That sounds pretty good, and this can only be satisfied with a ivp?

75. Astrophysics

I don't really care about the answers xD, I'm just trying to understand all of this, feel so dumb haha.

76. Astrophysics

am*

77. baru

yep..thats why its an ivp. essentially an ivp just supplies a point (x0,y0). if existence and uniqueness holds, i.e one and only one solution passes through a given point, then all the information i would need to single out a particular solution from the infinitely many solutions would be a point on the solution curve(i.e x0,y0 )

78. Astrophysics

I see, so can we say all I.V.P.'s are unique?

79. baru

yes...if existance and uniqueness holds.

80. baru

but it works a bit differently for higher order ODEs... infinite solutions pass through a given point(even if existance and uniqeness holds), so you would need more info than just a point (x0,y0)....(ignore if you havent reached higer order )

81. Astrophysics

Well we did start second order, but it seems the third theorem I mentioned would fall into the higher order category but I just realized/ looks like, "general theorem..." seems to be for IVPs.
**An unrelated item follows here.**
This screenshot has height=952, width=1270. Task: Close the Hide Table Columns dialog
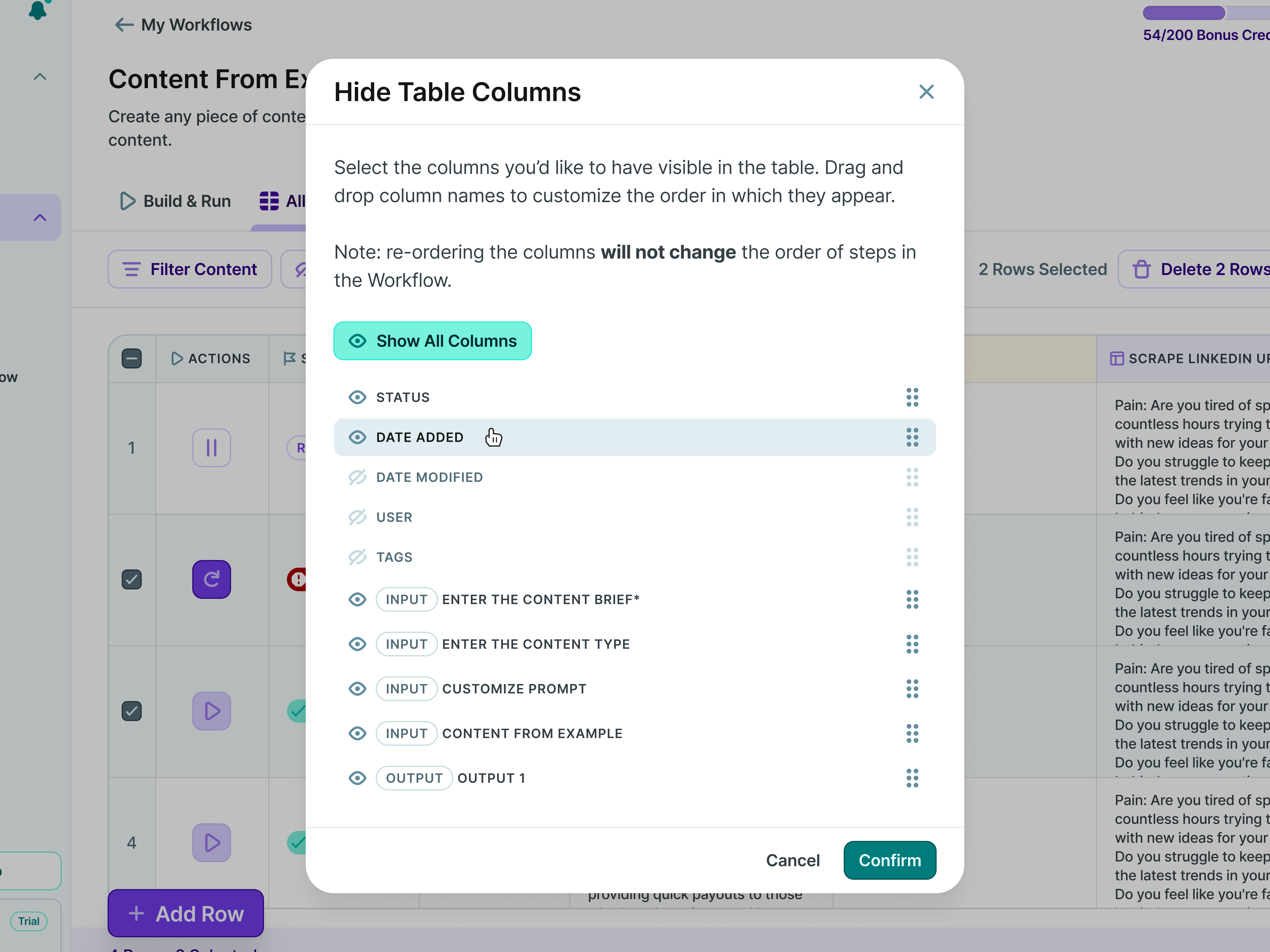pyautogui.click(x=926, y=92)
Yeah, I also think you would need more initial conditions then correct

82. Astrophysics

By the way thanks everyone, that was very helpful, I'm going to go over these definitions and try to figure out what exactly they are saying haha.

83. baru

do let me know if you gain any additional insight... :)

84. Astrophysics

Haha, alright, the difficult part will be understanding the subset stuff

85. Astrophysics

Actually, the initial conditions become a subset of of the domain, so that would make the subset unique..hmm haha, and I think specifically that's where the unique solution is, in that subset, ok I think I'm overthinking this lol.

86. Astrophysics

Having a "unique subset" haha I don't think even makes sense

87. baru

lol...i didnt go into that much detail

88. Astrophysics

Haha, yeah I end up overthinking not sure if that's a good thing or bad

89. Astrophysics

Usually when I see definitions in math I'm clueless, and don't really pay attention, but this is pretty interesting , probably because I actually need it

90. baru

yep, i ask myself the same thing...overthink too much and you end up in a mathematicians territory...

91. Astrophysics

Haha xD, now I understand why they find math so fascinating, have to pay attention to the definitions, and find the exact meaning of them!

92. baru

yep :)

93. ganeshie8

to understand existence and uniqueness thoroughly, you need to be an expert in real analysis let me also tag our analysis gurus @eliassaab @zzr0ck3r

94. Astrophysics

Ok thanks!

95. Astrophysics

Oh @ganeshie8 so the interval we have, is that a subset for the DE pretty much? It's like going backwards from the general and uniqueness theorem kind of right

96. Astrophysics

should be $I = ([e^{-3/2y_0^2}-1]^{1/3},\infty)$